Text excerpt:
----

|I know, right?|
This marks my first week doing a selfie a day for the #365feministselfiechallenge. Do I have anything awe-inspiring to tell you? Eh...not really. Have I reached that deep center of myself where I realize I am truly beautiful on the inside and out and am in a perpetual state of nirvana and bliss? Nah. Buuuuuuut.....I did take a bunch of pictures of my face and I'm uploading them all for you right now. Has it been difficult? A little. I'm rocking some break outs this week that would normally keep me from popping out a selfie, but I'm honest and I'm going to do this honestly. You get to see me, zits and all. I have also learned that I really love my giant, fluffy, rainbow scarf. No, I didn't make it. That was a gift.
Are these selfies a "cry for help" yet? Hell to the no. If anything, I'm having fun giving the virtual finger to that ridiculous Jezebel article that I won't bother linking here.
And before we step further. All of these images are copyright. If, for any reason at all, you steal pictures og my gorgeous little face, I will hunt you down and cut a bitch. Namaste.
My Week in My Face:
Fun story - I was about to rock out with my self out and decided to turn and get the Christmas tree in the background. You know, so it'd look all festive and shit. Whilst turning, I lost my balance and fell off the couch. This is me, after my ass hit the floor.
I wrote about him when he was younger. He has a complex. He's sweet, cute, and funny.....and he thinks he can get away with shit because he took on a car at 5 weeks of age, had his intestines thrust into his chest cavity, had emergency surgery to repair his diaphragmatic hernia, and lived to tell the tale.
He's a kind and patient little kitty cat, but he gets in so much trouble. Every.single.day.
He also likes to be in pictures. Say hello to Seamus.

----

Actions to take:
1. Return the part of the selfie challenge post that begins at the words "Are these selfies" and stops after "a bitch. Namaste.".
2. In the selfie challenge post, what happened when the writer turned to get the Christmas tree in the background?
3. Continue the selfie challenge post from where it stops.
The items that come next are separate material from the selfie challenge post.

----

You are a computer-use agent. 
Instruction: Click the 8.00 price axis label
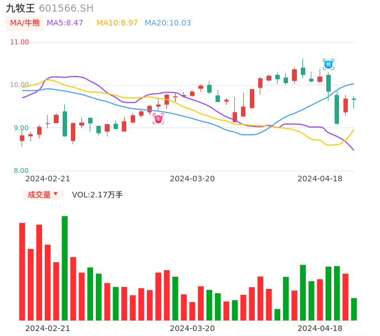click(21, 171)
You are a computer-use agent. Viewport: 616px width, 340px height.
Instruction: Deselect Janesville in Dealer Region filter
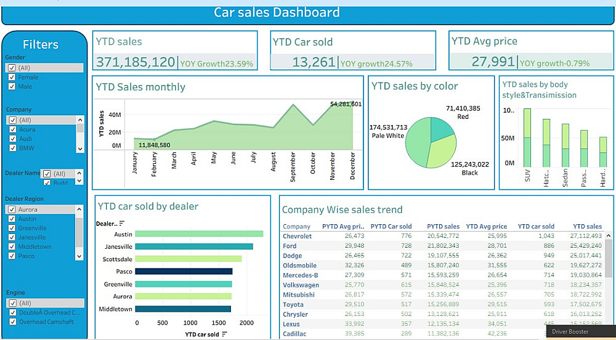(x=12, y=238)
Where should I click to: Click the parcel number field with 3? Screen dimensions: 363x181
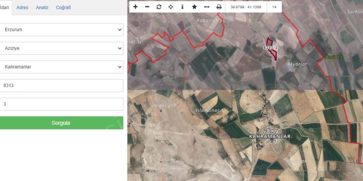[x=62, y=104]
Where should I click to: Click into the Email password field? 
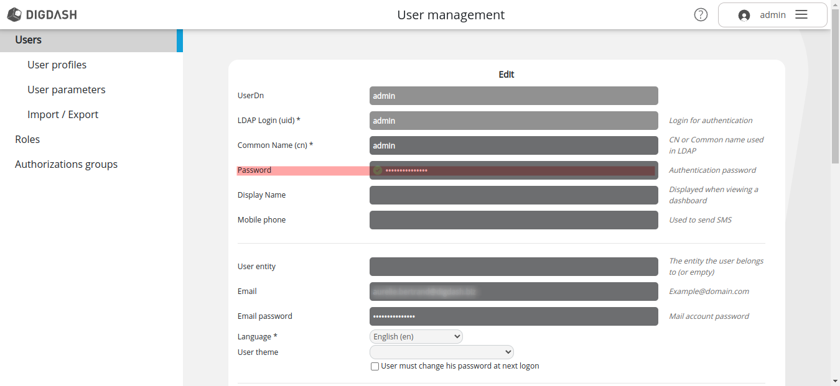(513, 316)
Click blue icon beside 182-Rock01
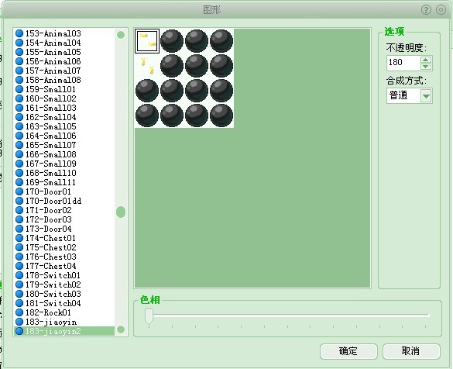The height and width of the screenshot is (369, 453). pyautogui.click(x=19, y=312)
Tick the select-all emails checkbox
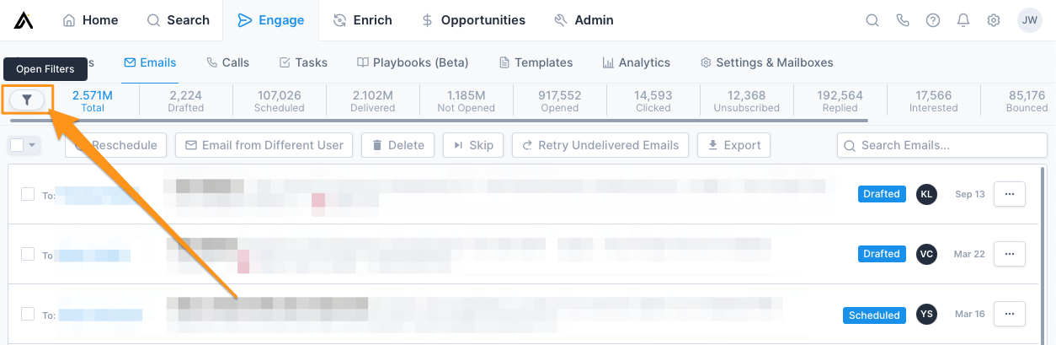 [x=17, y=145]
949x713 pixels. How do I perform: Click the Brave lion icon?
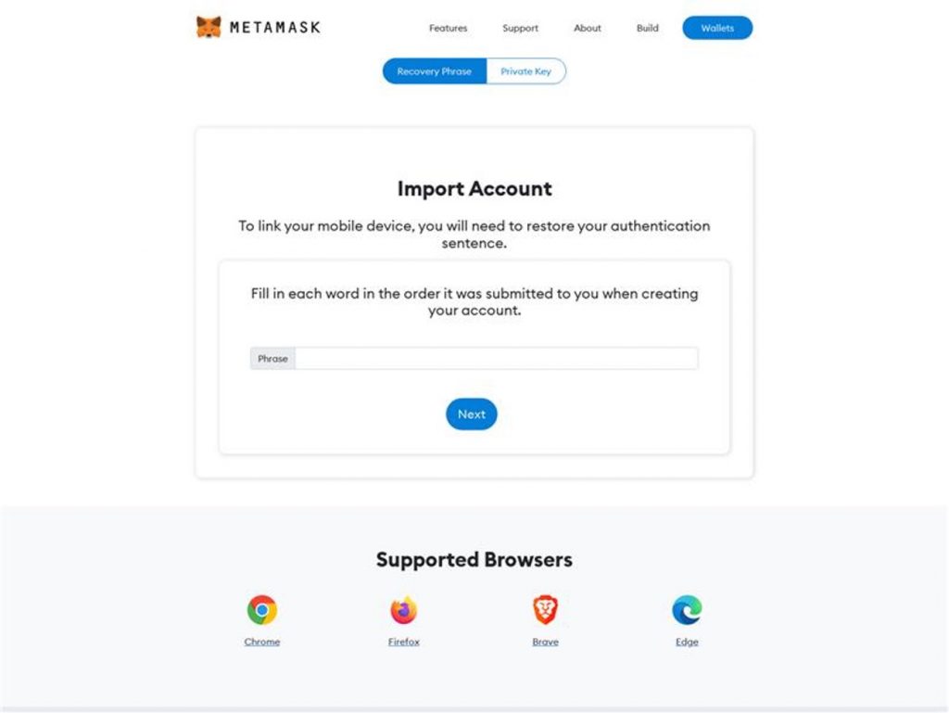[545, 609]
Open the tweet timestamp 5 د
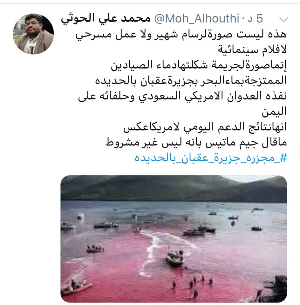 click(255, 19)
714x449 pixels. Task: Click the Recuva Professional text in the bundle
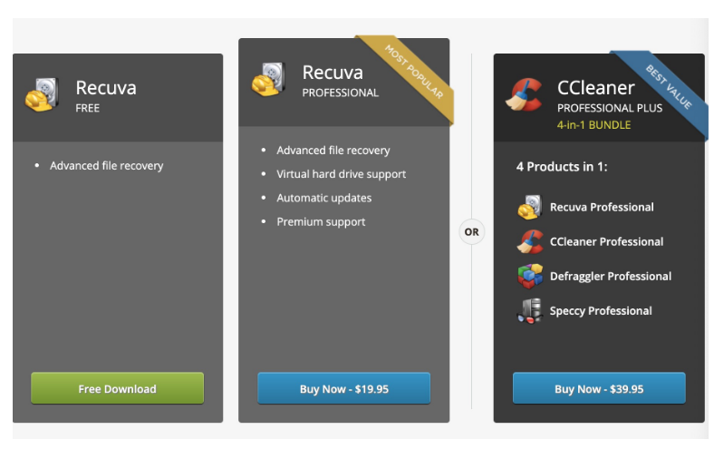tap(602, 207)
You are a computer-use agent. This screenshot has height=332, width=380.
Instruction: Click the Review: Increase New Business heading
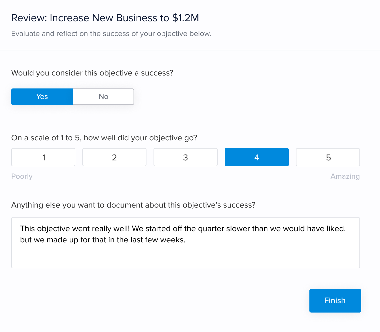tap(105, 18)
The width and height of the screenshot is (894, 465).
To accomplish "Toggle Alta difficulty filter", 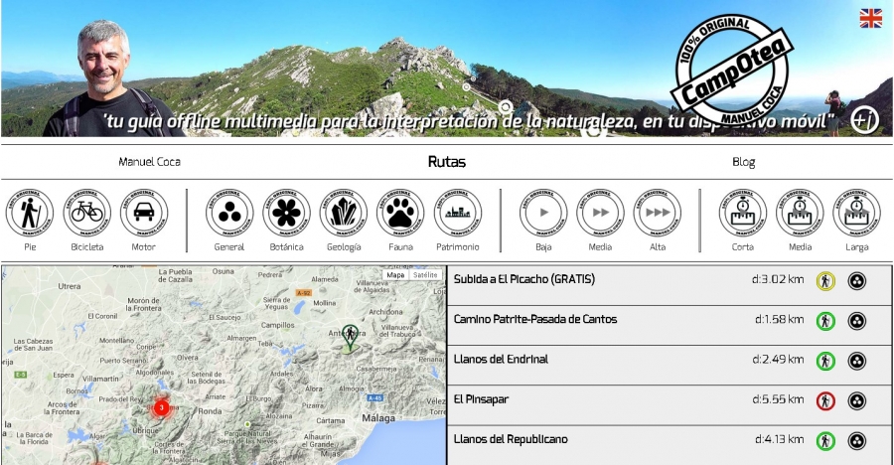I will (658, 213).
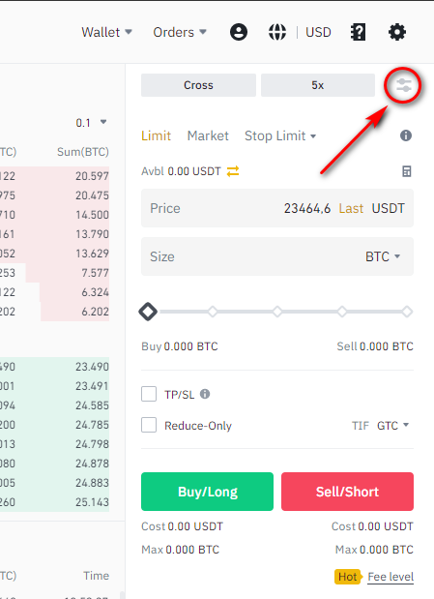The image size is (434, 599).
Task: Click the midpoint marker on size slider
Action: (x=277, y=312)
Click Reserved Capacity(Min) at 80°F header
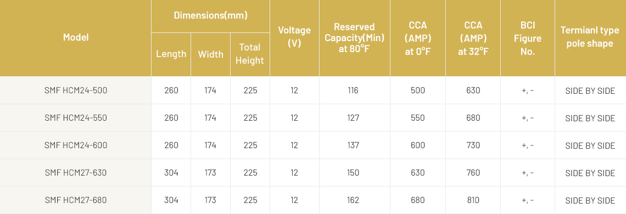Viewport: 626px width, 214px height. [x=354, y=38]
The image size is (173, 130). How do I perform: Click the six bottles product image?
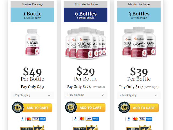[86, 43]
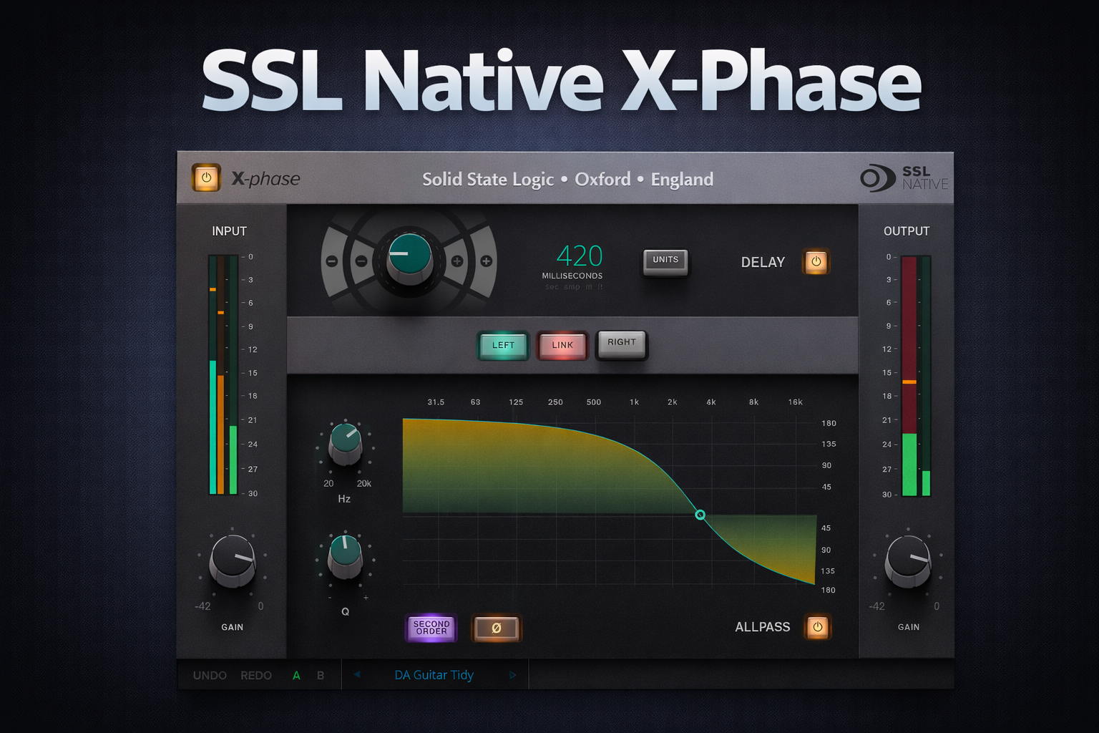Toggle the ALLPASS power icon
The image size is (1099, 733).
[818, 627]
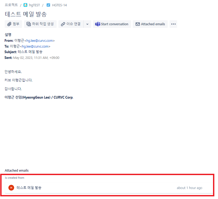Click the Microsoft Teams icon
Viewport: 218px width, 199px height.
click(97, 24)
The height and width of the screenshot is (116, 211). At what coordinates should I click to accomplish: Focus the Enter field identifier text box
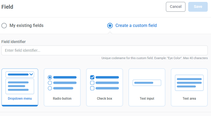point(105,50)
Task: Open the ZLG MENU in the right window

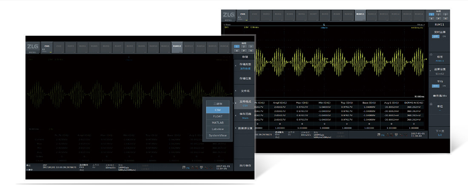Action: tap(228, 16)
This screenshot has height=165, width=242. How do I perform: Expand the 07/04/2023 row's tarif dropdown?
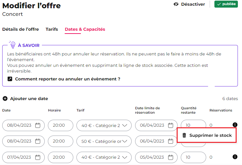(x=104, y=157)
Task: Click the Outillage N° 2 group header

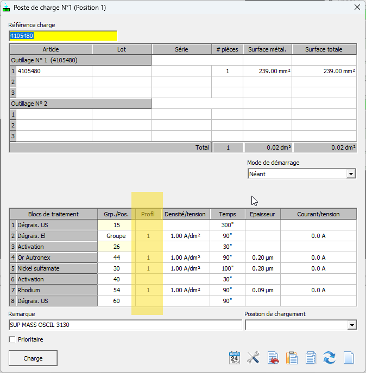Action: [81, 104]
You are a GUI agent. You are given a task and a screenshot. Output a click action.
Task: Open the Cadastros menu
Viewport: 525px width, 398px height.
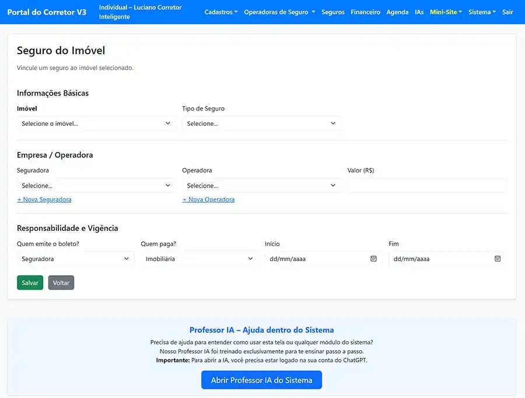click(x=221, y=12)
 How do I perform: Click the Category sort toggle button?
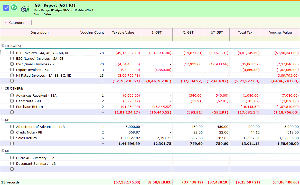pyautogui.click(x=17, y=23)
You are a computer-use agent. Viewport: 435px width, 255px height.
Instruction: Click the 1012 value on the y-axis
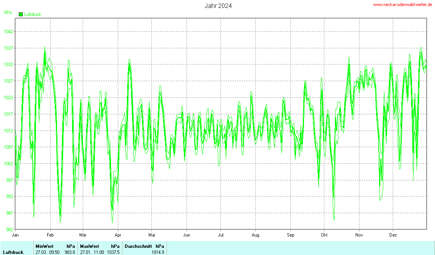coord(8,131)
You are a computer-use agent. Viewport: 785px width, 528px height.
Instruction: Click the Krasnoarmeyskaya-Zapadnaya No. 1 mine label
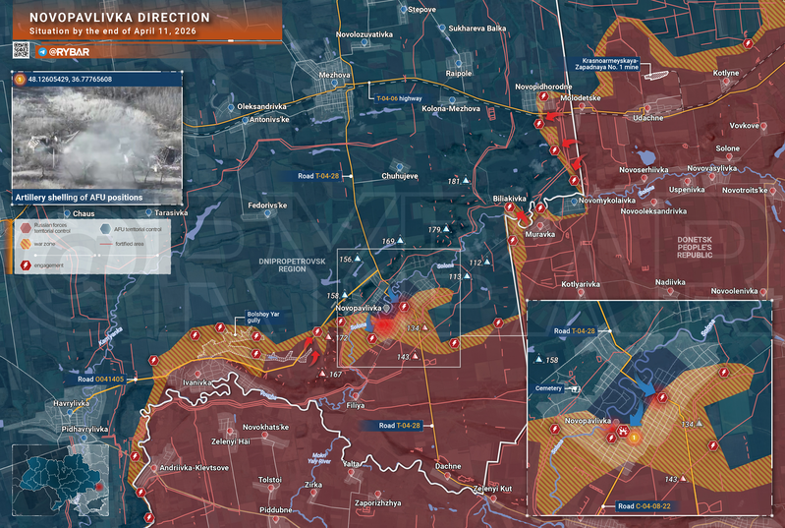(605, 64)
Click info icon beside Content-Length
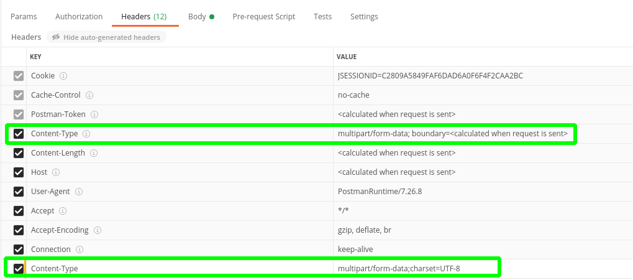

----

Responses to the exercise:
1.
Are these selfies a "cry for help" yet? Hell to the no. If anything, I'm having fun giving the virtual finger to that ridiculous Jezebel article that I won't bother linking here.
And before we step further. All of these images are copyright. If, for any reason at all, you steal pictures og my gorgeous little face, I will hunt you down and cut a bitch. Namaste.

2. The writer lost balance and fell off the couch.

3.
Obviously I'm not asleep. Otherwise, how would I take pictures of myself? I have done some freaky shit with my phone when I dozed off, though. This week, I dozed off while checking my weather app to see how frozen my ass would be the next day. I dozed off while still on that app, but when I snapped awake a few minutes later, I ended up with my friend's Facebook cover photo as my phone wallpaper. I have skills.
This is a picture of my face making a face....in black and white. That makes it arty.
Those fish decals are supposed to be "Easily removable" from my bathroom door. Nothing short of a nuclear holocaust will get them to peel off. This is sad because the door needs to be replaced and I'll lose my fishy stickers.
Obviously, my cats are all about getting in on the selfie action. This is Duncan. He's 9 years old and he is my first cat. I have had him since he was 24 hours old. I bottle fed him (in public!!), potty learned him, co-slept, responded to his cries in the middle of the night. Total kitty attachment parenting. Everyone told me hand raised cats are assholes. He's a sweet little man, not an asshole. Most of the time.
And that concludes this weeks 365feministselfie thang. 51 more weeks of my face to go. Much love!